In un mondo sempre più tecnocratico, deumanizzato e schiavo delle macchine, non potrebbe essere che una creatura cibernetica come Author & Punisher a rappresentare l’evoluzione distopica dell’essere umano nel suo rapporto col mondo. Il progetto dell’ingegnere/musicista californiano, permettendo a un unico uomo di suonare contemporaneamente tutta una seria di innovativi macchinari in grado di riprodurre suoni musicali (o presunti tali), ci porta da tempo in una realtà fantascientifica assai inquietante e disturbata. Oggi, tutta quella ostilità pare un attimo fermarsi e concedere spazio a intrusioni melodiche e un respiro, un’ariosità, inconsuete per il personaggio-Tristan Shone. Il quale, avvalendosi di numerosi ospiti e un chitarrista fisso al suo fianco, ha dato alla luce il suo disco più accessibile con “Krüller”, opera che abbandona in parte lo squassante, torbido, pressante massacro degli album precedenti per concedersi a sonorità contaminate, ampie, atmosferiche secondo un’ottica che richiama tanto il puro industrial, quanto la darkwave e l’ambient. Accompagnando questa sensibilità più tenue a una pesantezza metal ancora prestante, vigorosa e nitida nel suo sviluppo. A pochi giorni dal suo passaggio a Milano, eccoci all’appuntamento per una chiacchierata con Tristan medesimo sugli ultimi passi compiuti.

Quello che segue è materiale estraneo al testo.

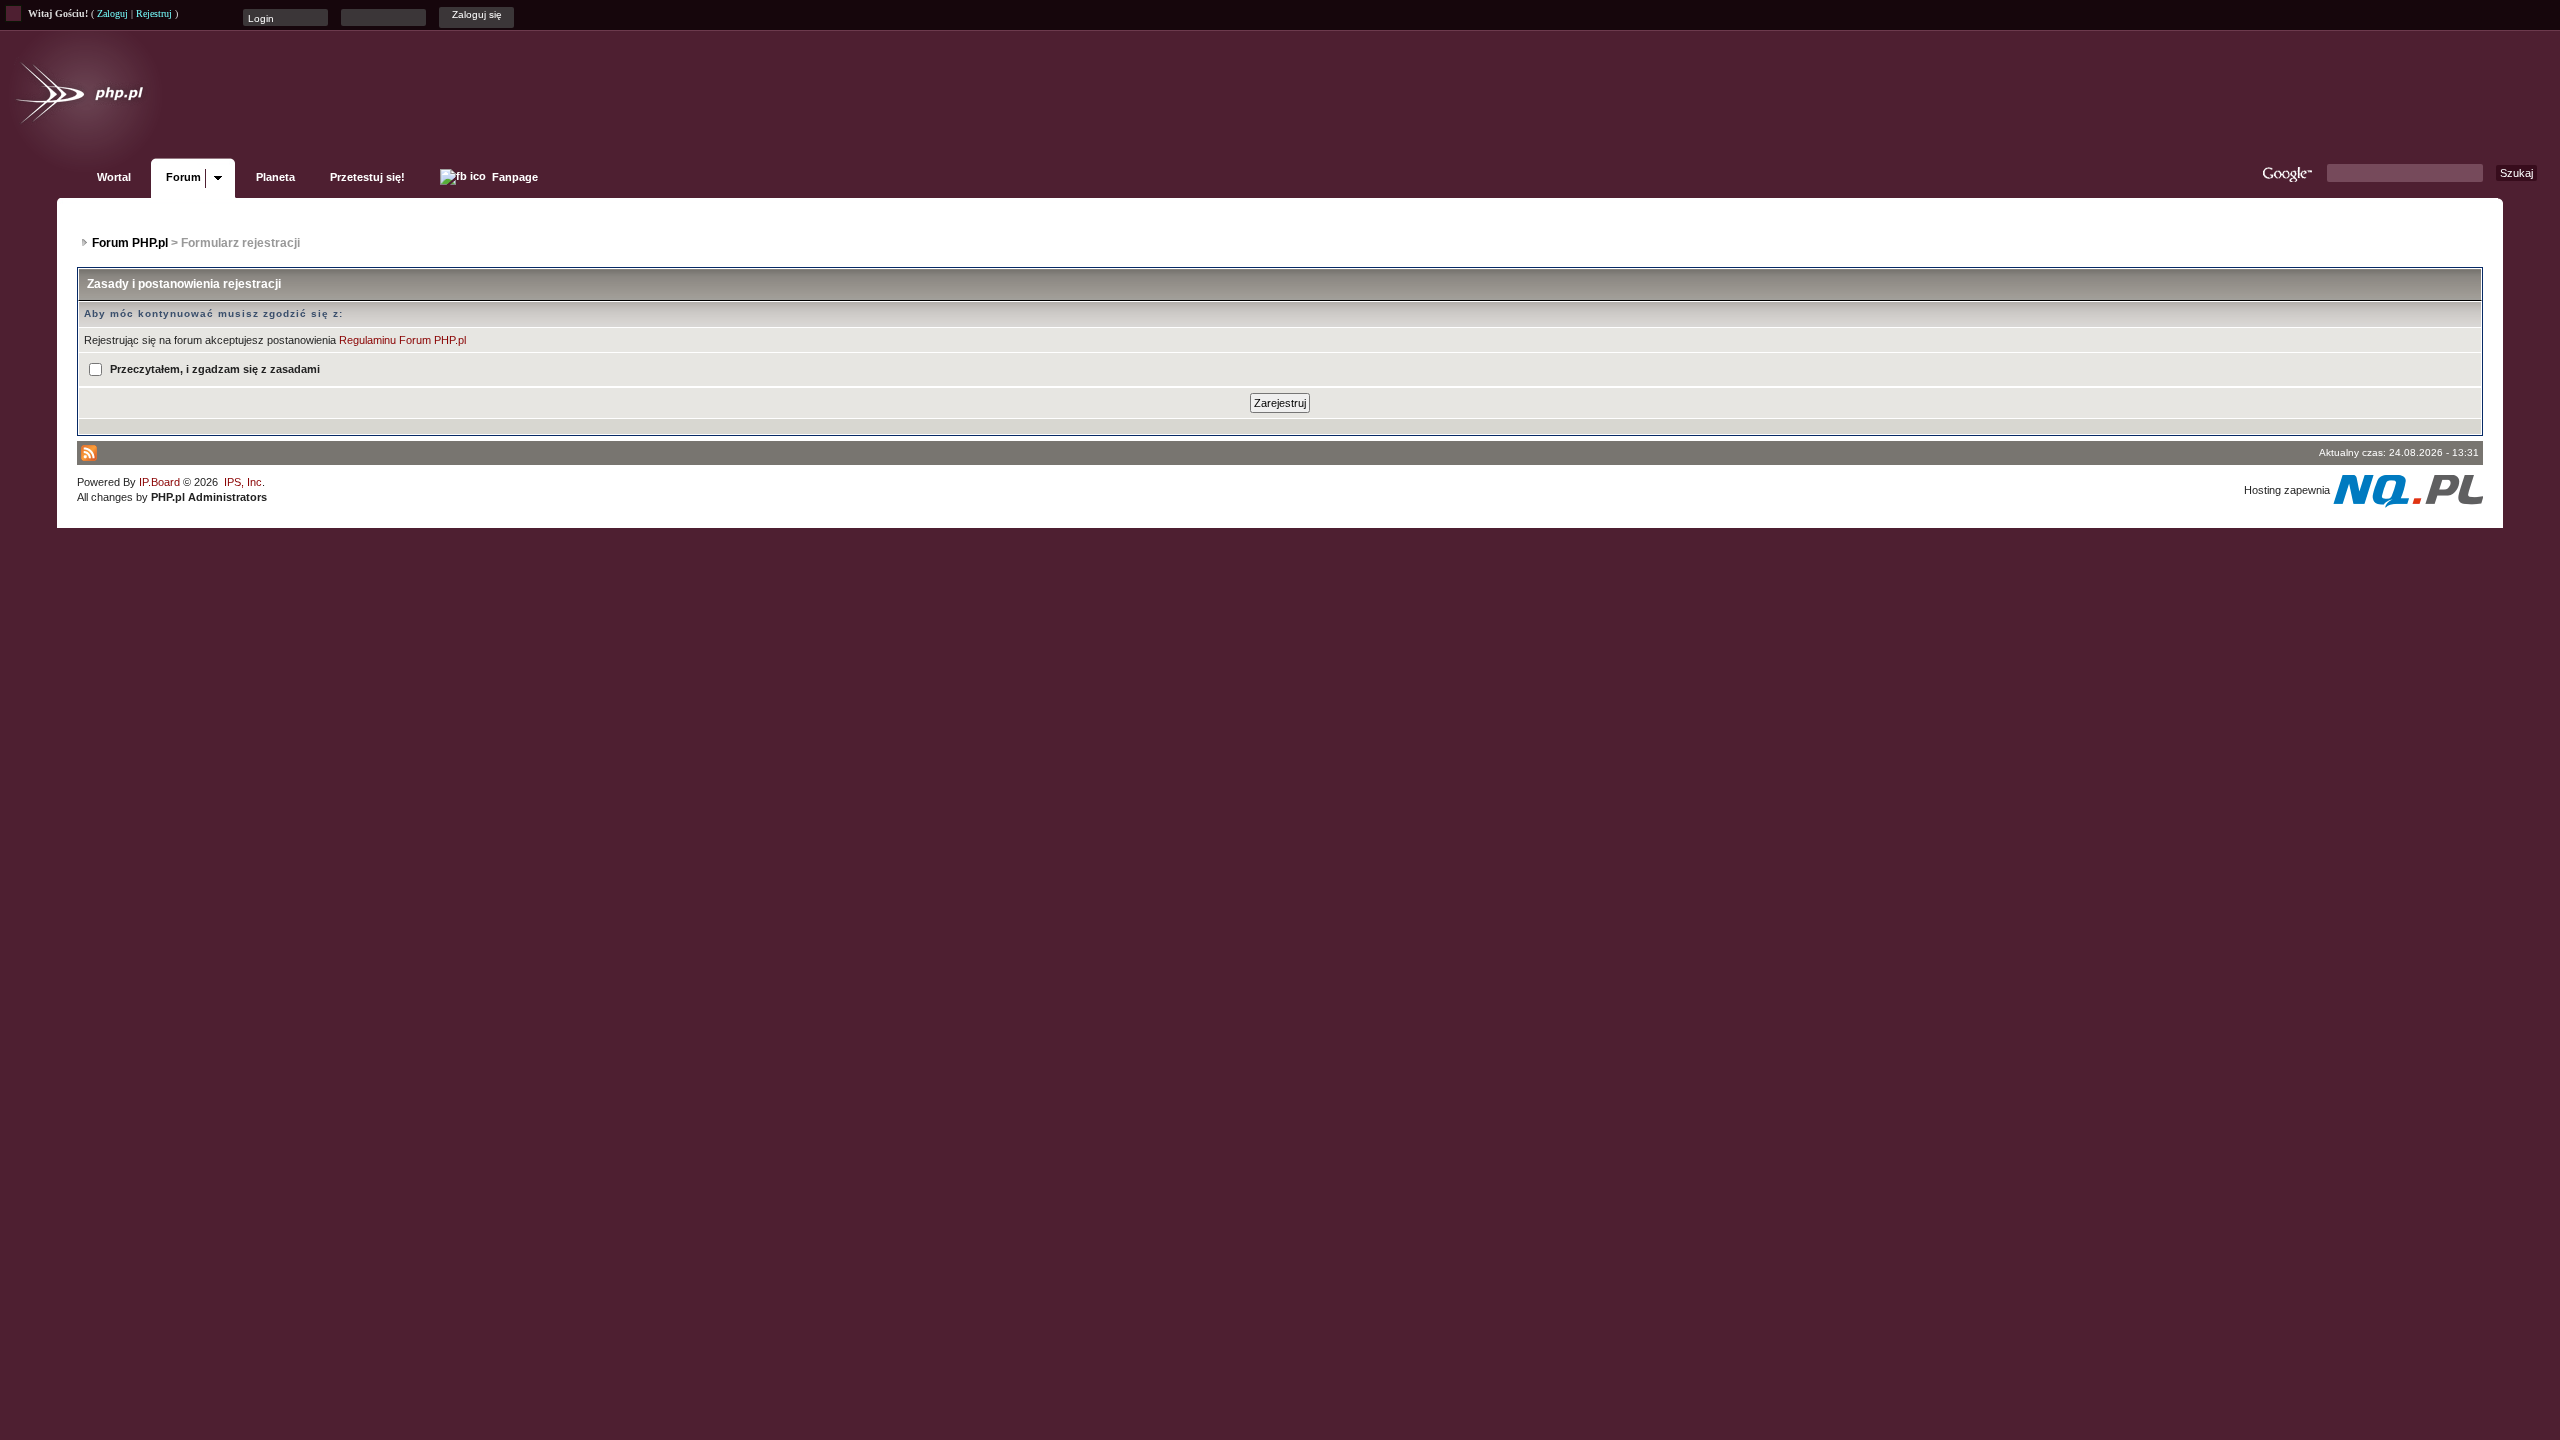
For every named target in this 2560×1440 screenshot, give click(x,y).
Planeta (275, 177)
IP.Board (159, 482)
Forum (183, 177)
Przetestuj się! (367, 177)
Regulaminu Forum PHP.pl (402, 340)
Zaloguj (112, 13)
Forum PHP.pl (130, 243)
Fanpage (513, 177)
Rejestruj (154, 13)
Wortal (114, 177)
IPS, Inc (243, 482)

ORMAI MANCA POCO ALL’INIZIO DEL TOUR EUROPEO (L’INTERVISTA SI È SVOLTA A METÀ MARZO, NDR), È TUTTO PRONTO?
– Sì, sono appena tornato da un breve tour sulla costa ovest degli Stati Uniti, adesso stiamo ultimando gli ultimi preparativi per il tour europeo. Sono sedici date, se non ricordo male, partiremo dalla Polonia, per concludere in Finlandia. Nel mezzo, ci sarà anche un concerto in Italia, a Milano.
COSA DOBBIAMO ASPETTARCI DI NUOVO, RISPETTO AI TOUR PRECEDENTI? NUOVE MACCHINE, ALTRI MUSICISTI…?
– Ci sarà un chitarrista, nell’ultimo album ci sono molte parti di chitarra e non ne potevo fare a meno, così da avere anche uno show più movimentato. Userò un nuovo microfono, avrò altra apparecchiatura mai usata prima e in questo caso si tratta di prototipi della mia nuova compagnia, Drone Machines. Si tratta di macchinari costruiti apposta per “Krüller”, mai utilizzati in precedenza per i live.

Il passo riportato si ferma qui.